WRITTEN REQUEST:
Copy the lines of the data below word for word, starting at the line that contains "Task: Expand the Type of experience dropdown" and ending at the line that contains "Action: (x=237, y=222)", including both of those lines.

MATERIAL FOR THE TASK:
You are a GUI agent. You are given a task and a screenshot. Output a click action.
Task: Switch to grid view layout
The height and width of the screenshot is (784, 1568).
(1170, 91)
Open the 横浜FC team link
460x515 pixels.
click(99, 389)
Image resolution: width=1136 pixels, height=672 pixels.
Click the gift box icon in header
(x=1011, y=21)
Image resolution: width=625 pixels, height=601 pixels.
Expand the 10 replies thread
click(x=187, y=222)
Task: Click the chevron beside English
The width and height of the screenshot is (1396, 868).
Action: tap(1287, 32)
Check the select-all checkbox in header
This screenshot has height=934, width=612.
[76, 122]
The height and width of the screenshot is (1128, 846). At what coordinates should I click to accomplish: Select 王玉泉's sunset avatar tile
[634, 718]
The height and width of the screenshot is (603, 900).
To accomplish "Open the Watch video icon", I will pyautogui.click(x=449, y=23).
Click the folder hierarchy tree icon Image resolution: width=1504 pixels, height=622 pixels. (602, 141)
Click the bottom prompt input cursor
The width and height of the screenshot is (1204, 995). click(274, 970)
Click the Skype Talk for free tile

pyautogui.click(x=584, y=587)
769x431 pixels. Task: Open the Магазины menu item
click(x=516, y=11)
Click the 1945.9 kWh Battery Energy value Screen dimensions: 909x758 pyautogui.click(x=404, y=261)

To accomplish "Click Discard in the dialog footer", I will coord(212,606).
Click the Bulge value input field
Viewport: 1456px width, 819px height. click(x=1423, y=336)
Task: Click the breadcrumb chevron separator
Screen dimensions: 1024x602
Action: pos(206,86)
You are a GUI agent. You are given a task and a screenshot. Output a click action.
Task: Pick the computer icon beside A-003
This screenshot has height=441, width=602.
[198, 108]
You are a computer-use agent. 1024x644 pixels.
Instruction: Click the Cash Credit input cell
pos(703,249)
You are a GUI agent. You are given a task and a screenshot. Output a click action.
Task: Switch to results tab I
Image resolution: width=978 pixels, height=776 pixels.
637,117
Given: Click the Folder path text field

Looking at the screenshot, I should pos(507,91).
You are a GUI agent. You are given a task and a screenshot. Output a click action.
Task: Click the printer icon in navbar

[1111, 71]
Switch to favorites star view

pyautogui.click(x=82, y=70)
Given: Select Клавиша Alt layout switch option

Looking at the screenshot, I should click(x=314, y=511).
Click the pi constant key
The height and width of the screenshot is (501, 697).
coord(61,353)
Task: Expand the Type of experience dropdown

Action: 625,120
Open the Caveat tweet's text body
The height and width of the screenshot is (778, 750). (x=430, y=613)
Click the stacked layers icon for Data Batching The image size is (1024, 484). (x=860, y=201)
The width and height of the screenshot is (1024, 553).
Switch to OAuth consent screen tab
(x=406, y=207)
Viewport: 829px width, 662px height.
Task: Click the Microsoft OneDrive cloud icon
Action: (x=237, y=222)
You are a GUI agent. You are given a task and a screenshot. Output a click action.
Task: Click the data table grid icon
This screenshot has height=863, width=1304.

CORRECT OUTPUT:
Task: Expand the Type of experience dropdown

Action: 625,120
Open the Caveat tweet's text body
The height and width of the screenshot is (778, 750). (x=430, y=613)
Click the stacked layers icon for Data Batching The image size is (1024, 484). (x=860, y=201)
The width and height of the screenshot is (1024, 553).
Switch to OAuth consent screen tab
(x=406, y=207)
Viewport: 829px width, 662px height.
Task: Click the Microsoft OneDrive cloud icon
Action: (x=237, y=222)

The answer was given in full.